§ Potongan Teks
* * * * * * * * *
Sifat keempat: Orang itu pikirannya bebas dari kesedihan mendalam dan kegalauan yang menyibukkan, karena barang siapa yang pikirannya terpapar oleh berbagai kegalauan, maka pendapatnya tidak akan lurus dan pikirannya tidak akan jernih. 

Ada ungkapan dalam suatu hikmah, “Segala sesuatu membutuhkan akal, sedangkan akal membutuhkan pengalaman.” 

Dulu ketika raja Persia tertimpa suatu perkara, dia segera mengutus utusan kepada para menterinya untuk meminta pendapat dari mereka. Lalu apabila mereka lemah dalam memberi pendapat, dia memukul para wakilnya seraya berkata, “Kalian lambat dalam membayar gaji mereka, sehingga mereka salah dalam memberi pendapat.”

Shalih bin Abdul Quddus berkata:

وَلَا مُشِيرَ كَذِي نُصْحٍ وَمَقْدِرَةٍ … فِي مُشْكِلِ الْأَمْرِ فَاخْتَرْ ذَاكَ مُنْتَصِحًا

Tidak ada pemberi saran yang lebih baik daripada orang yang punya ketulusan dan kemampuan …

Dalam masalah-masalah suatu perkara (pengalaman), maka pilihlah orang itu sebagai pemberi saran.

Sifat kelima: Orang yang diajak musyawarah ini tidak memiliki kepentingan dan keinginan tertentu di balik urusan yang dimusyawarahkan, karena kepentingan-kepentingan itu akan menggiring pendapatnya dan keinginan-keinginan itu akan menjadi penghalang. Apabila pendapat terpapar oleh keinginan dan digiring oleh kepentingan, pasti pendapat itu akan rusak. Fadhl bin Abbas bin Utbah bin Abi Lahab berkata:

وَقَدْ يَحْكُمُ الْأَيَّامَ مَنْ كَانَ جَاهِلًا … وَيُرْدِي الْهَوَى ذَا الرَّأْيِ وَهُوَ لَبِيبُ
وَيُحْمَدُ فِي الْأَمْرِ الْفَتَى وَهُوَ مُخْطِئٌ … وَيُعْذَلُ فِي الْإِحْسَانِ وَهُوَ مُصِيبُ

Terkadang pada suatu masa akan diatur oleh orang yang jahil …

Dan hawa nafsu membinasakan orang berakal, padahal dia cerdas.

Serta seseorang dipuji dalam suatu urusan, padahal dia bersalah …

Tapi orang yang baik dicela, padahal dia berlaku benar.
* * * * * * * * *
§ Baris Data

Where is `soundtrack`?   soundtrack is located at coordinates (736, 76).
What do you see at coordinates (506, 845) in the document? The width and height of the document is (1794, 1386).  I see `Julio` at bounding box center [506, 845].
* * * * * * * * *
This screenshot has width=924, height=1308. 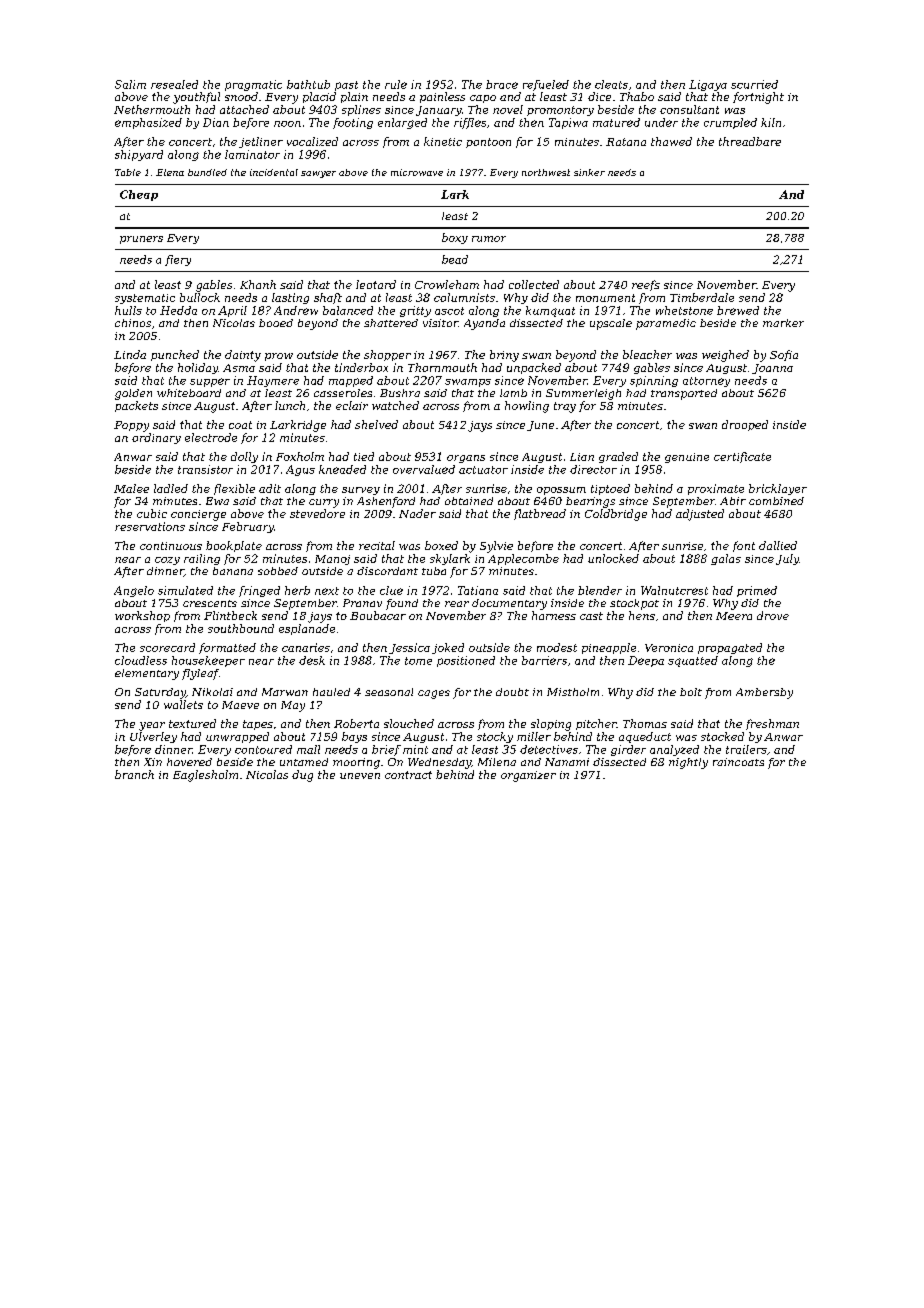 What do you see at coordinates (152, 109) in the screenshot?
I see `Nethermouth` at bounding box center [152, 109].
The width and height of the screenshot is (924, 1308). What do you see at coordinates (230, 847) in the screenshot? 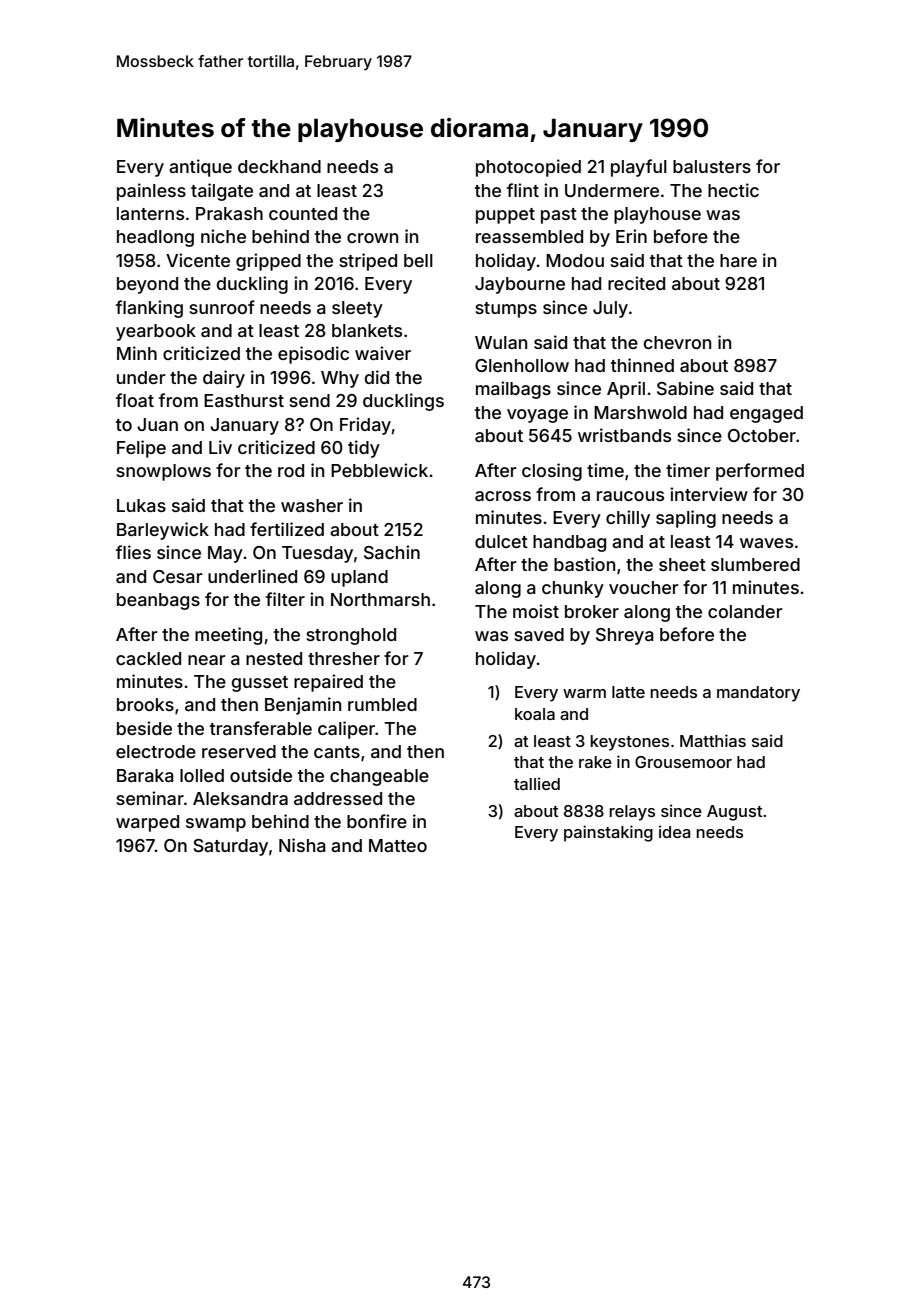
* * * * * * * * *
§ Deskripsi Latihan
Dalam potongan teks tentang sifat orang yang diajak bermusyawarah, apa yang dilakukan raja Persia apabila para menterinya lemah dalam memberi pendapat? Baris-baris data tidak dipakai dalam latihan ini.

§ Hasil Latihan
Dia memukul para wakilnya seraya berkata bahwa mereka lambat dalam membayar gaji para menteri sehingga para menteri salah dalam memberi pendapat.